LAUSR

Amyloid oligomers are considered the most neurotoxic species of amyloid aggregates. Spontaneous assembly of amyloids into aggregates is recognized as a major molecular mechanism behind Alzheimer's disease and other neurodegenerative disorders involving protein aggregation. Characterization of such oligomers is extremely challenging but complicated by their transient nature. Previously, we introduced a flexible nanoarray (FNA) method enabling us to probe dimers assembled by the amyloid β (14-23) [Aβ (14-23)] peptide. The study presented herein modifies and enhances this approach to assemble and probe trimers of Aβ (14-23).

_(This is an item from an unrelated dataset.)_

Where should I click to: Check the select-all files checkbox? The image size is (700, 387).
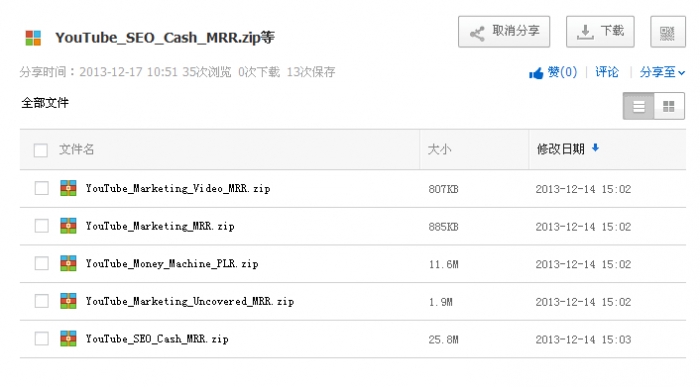(41, 150)
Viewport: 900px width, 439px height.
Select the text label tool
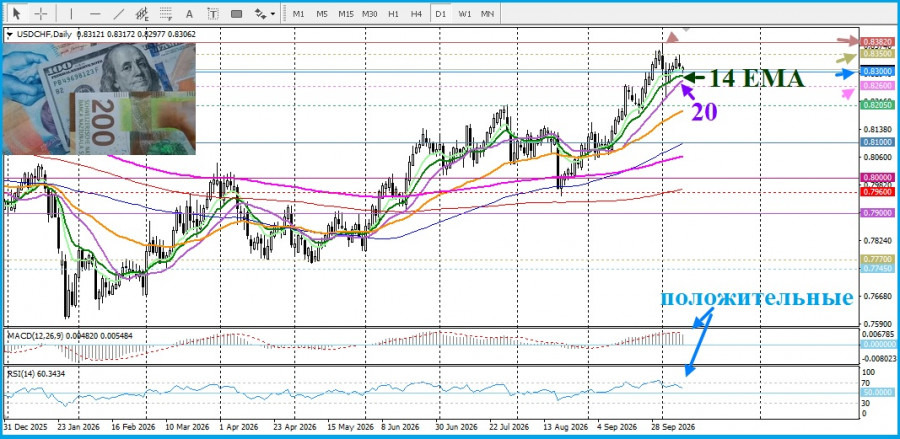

A metal-free click chemistry approach was used, in which dibenzocyclooctyne (DBCO) groups were incorporated at selected sites within the FNA template to click Aβ (14-23) monomers at their terminal azide groups. Atomic force microscopy (AFM) force spectroscopy was employed to characterize the assemblies. The force measurement data demonstrate that the dissociation of the trimer undergoes a stepwise pattern, in which the first monomer dissociates at the rupture force ∼48 ± 2.4 pN. The remaining dimer ruptures at the second step at a slightly larger rupture force (∼53 ± 3.2 pN). The assembled trimer was found to be quite dynamic, and transient species of this inherently dynamic process were identified.